One if the reasons that you encounter so much trouble here is that you treat the relationship between psychics and humans as if there was a magical component that can’t be accounted for in the very refined, exhaustively tested theories and laws that are used to successfully engineer the very technology you are claiming has ”gaps” or lack some “thing” that you can’t characterize but insist is very important.

Being contrarian doesn’t make you right. Sometimes a contrarian view of established science turns out to be correct but the overwhelming majority of the time is turns out to be very wrong. Even more so when it comes to the science behind mature technology because it has to—and does—work.

So your posts here are very much like posting flat earth theories in a forum for earth scientists or GPS engineers—it feels like an insult. You clearly don’t have a background in the things you make baseless claims about. You don‘t start from a description that comports with what we know to be true—you start with counterfactual statements.

Until you can support your strange claims with facts that can be verified and a theory that logically incorporates them, this is going to happen every time. You show no interest in learning how things are done and understood now, just on what you would like to be true. So, I am going to assume you are not trolling though that feels wrong, and I am going to refrain from interacting with posts you make that have this sort of content.
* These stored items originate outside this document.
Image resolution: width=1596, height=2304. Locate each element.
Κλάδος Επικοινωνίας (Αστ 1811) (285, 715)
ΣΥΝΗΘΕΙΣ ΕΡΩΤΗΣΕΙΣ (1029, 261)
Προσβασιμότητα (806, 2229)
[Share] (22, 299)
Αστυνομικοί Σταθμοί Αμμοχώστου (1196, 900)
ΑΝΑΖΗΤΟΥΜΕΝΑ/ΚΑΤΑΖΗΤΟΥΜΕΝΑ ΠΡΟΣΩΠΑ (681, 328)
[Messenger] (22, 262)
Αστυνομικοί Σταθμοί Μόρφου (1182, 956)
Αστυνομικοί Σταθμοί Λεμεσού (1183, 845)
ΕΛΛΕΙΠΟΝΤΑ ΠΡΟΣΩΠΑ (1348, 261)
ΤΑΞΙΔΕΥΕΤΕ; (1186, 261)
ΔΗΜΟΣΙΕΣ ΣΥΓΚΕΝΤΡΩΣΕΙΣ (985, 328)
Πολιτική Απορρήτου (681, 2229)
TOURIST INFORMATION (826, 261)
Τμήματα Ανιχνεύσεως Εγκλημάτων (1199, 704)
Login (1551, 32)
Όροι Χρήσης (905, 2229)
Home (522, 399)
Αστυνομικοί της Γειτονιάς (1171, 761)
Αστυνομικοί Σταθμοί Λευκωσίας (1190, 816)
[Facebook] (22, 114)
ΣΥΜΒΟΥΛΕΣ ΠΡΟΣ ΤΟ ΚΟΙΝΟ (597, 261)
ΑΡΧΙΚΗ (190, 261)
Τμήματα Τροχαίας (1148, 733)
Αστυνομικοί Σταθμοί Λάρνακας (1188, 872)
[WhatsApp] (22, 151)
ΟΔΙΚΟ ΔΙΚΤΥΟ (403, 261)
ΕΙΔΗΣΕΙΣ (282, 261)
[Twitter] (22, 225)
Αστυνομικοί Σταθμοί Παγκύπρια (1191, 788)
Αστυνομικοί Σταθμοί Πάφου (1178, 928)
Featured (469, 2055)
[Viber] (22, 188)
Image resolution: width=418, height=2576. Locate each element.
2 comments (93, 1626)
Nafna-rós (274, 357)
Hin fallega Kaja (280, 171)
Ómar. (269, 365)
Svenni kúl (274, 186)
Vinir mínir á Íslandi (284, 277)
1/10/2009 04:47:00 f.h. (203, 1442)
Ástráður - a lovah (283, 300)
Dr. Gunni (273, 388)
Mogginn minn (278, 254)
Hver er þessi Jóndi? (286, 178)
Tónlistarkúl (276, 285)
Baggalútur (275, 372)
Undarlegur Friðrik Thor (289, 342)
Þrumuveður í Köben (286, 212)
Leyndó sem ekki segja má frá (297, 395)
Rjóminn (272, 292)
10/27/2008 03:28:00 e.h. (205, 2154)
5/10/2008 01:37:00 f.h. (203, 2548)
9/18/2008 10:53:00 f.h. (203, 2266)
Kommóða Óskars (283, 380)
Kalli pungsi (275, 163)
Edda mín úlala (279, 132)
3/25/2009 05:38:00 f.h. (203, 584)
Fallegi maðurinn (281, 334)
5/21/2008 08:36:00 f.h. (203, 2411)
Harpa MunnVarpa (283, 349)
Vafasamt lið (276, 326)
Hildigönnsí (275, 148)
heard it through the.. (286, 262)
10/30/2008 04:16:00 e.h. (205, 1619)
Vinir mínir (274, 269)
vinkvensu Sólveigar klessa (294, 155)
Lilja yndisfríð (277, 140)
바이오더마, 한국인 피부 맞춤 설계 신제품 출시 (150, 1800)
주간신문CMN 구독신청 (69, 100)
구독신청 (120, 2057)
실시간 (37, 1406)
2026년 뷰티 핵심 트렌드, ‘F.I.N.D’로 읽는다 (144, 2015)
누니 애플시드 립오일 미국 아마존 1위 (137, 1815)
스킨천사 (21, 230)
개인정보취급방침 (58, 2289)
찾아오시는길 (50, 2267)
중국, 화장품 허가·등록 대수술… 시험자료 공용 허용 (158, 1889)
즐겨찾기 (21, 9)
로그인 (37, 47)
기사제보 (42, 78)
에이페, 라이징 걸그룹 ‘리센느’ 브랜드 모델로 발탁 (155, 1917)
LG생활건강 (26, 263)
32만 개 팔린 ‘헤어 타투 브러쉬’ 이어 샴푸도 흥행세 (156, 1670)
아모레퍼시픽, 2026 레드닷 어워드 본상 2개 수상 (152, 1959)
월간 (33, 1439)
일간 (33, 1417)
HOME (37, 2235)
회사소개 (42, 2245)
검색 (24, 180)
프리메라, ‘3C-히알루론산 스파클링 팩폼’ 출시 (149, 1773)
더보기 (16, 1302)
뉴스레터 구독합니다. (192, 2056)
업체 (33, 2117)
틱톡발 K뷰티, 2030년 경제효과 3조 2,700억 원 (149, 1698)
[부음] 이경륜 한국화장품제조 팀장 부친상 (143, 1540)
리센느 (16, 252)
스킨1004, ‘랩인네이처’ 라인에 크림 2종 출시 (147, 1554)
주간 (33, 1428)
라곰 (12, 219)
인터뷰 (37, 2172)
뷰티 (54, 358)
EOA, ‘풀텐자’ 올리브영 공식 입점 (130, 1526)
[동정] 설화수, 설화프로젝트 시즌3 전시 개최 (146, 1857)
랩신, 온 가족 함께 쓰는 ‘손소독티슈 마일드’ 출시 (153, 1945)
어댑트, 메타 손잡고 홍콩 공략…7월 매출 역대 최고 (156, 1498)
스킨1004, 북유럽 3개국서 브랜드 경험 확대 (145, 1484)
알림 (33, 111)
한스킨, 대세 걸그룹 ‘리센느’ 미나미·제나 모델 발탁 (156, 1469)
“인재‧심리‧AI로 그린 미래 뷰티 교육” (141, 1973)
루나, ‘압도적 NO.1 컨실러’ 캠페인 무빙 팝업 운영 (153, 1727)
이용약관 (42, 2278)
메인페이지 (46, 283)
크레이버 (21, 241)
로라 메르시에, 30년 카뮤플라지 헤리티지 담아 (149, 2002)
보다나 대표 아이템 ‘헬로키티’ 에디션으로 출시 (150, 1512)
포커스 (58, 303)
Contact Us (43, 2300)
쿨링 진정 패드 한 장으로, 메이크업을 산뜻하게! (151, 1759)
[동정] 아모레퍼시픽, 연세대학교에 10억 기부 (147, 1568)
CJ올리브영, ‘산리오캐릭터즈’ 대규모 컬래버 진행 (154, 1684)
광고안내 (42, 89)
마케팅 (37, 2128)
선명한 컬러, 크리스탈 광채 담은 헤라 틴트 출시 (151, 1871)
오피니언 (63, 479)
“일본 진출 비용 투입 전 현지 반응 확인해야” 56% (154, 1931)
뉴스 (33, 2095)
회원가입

But, if you want to learn; if you post things as questions to the much more informed group you are now telling off—I would be willing to talk to you about things. You need to introspect and try to imagine how foolish you look to a group of experts in an area where you are a presumptuous neophyte. I don’t say this to belittle you. Consider it an appeal to find a way to reform so you can stay and participate here, and learn rather than pontificate from the wellspring of ignoramce.

I have the idea you are probably a simpatico guy in person, but here you mare yourself very unwanted. Please consider it.
That's a lot of words for, "Let's see you pass an A-B test".
 

AnalogKid

Joined Aug 1, 2013
11,044
192Khz. or 384Khz. are both adequate for "near as necessary" lossless sampling and DAC, agreed Sir. Those "gaps" of mine are based on announced, 1980 news being that 100% of up to 20Khz. audio was captured with a sampling rate of 40Khz. And that is incorrect, "mid-wave" signal in 15Khz. audio is sometimes missed by sampling at 40Khz or 44Khz. (By sampling at a peak or valley in the audio signal).
No.

That is not how sampled data systems work. No portions of the audio waveform (peaks, valleys, zero-crossings, whatever) are either specifically captured or specifically missed. This gets into Fourier analysis and the physics of the reconstruction filter, antialiasing filters, sin(x)/x correction, etc. On the surface, a sampled data system can seem pretty straightforward, even simple. But when you get down into the details, the math becomes very thick. And that's the thing - in the details, it can shift from intuitively obvious to very, very counter-intuitive. It's all in the math, and after over 40 years, the math is correct whether you like it or not.

The original recording probably has some analog-domain compression or soft peak limiting to contain the dynamic range, followed by more "adjustment" in the digital domain (pitch correction, tempo correction, midrange "sweetening", noise reduction, etc.) before packaging in a lossless file format for CD mastering.

Separate from that, almost all YouTube audio is compressed; not lossless-ly and sometimes quite heavily. This is a far cry from the original audio file, be it .WAV or some other format. All YouTube audio is compressed, so all YouTube audio has had some information removed, using algorithms based on human perception testing. I have to say "almost" because there probably is some full-bandwidth 192 kHz stuff out there. I put "almost" at 99%, but it's been a decade or two since I drilled down.